Emily attended Vassar College and continued her education at Columbia University to complete her doctorate in English literature. She currently resides in New York. 

Find E. Lockhart on the following platforms:


We like to thank E. Lockhart for taking the time to talk with us about her books Genuine Fraud and We Were Liars as well as her writing process.

Sarah Devaney: What was your inspiration for Genuine Fraud?

E. Lockhart: Superhero origin stories, tales of desperately ambitious and furiously unhappy women, Victorian orphan novels, The Talented Mr. Ripley by Patricia Highsmith, antihero movies like Taxi Driver and Looper – and the desire to write a thriller.
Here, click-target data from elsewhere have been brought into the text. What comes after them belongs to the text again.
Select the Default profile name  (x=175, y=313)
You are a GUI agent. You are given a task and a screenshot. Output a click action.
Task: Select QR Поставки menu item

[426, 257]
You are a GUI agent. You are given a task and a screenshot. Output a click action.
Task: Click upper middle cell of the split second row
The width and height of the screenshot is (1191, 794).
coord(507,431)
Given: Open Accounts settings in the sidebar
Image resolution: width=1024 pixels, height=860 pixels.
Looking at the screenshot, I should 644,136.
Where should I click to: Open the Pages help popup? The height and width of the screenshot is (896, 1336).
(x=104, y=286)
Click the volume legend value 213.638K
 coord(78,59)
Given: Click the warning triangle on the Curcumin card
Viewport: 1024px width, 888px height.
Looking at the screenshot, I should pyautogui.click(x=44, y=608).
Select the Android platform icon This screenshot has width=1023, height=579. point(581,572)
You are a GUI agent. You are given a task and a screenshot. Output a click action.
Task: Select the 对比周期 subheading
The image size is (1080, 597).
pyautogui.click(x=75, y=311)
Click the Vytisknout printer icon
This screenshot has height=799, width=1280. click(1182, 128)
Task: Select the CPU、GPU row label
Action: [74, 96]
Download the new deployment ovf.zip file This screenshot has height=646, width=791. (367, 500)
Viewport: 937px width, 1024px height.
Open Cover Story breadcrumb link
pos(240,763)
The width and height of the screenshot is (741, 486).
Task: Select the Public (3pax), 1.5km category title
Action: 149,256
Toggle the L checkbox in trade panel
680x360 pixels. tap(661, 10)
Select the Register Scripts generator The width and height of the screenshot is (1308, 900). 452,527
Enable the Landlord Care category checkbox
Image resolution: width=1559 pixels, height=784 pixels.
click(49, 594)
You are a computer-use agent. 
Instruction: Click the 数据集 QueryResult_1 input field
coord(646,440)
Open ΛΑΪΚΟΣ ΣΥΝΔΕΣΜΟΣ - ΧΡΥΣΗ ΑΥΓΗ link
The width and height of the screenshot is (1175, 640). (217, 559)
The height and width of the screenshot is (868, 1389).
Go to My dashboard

I love a good thriller.

SD: Do you think one must strongly feel emotions in order to be a successful writer?

EL: You have to be willing to make yourself vulnerable.

SD: What was your favorite novel to write?

EL: Genuine Fraud is told backwards. I had a great time laying out a complicated plot and then flipping it so that it goes in reverse.

SD: When you write, do you attempt to cater to what you think your readers want?

EL: No. I do try to write a satisfying tale. I want to entertain, but I don’t think that’s done best by catering to anyone. If everyone likes you, you’re probably a liar.

SD: Both Genuine Fraud and We Were Liars have unreliable narrators. Is there a particular reason for this?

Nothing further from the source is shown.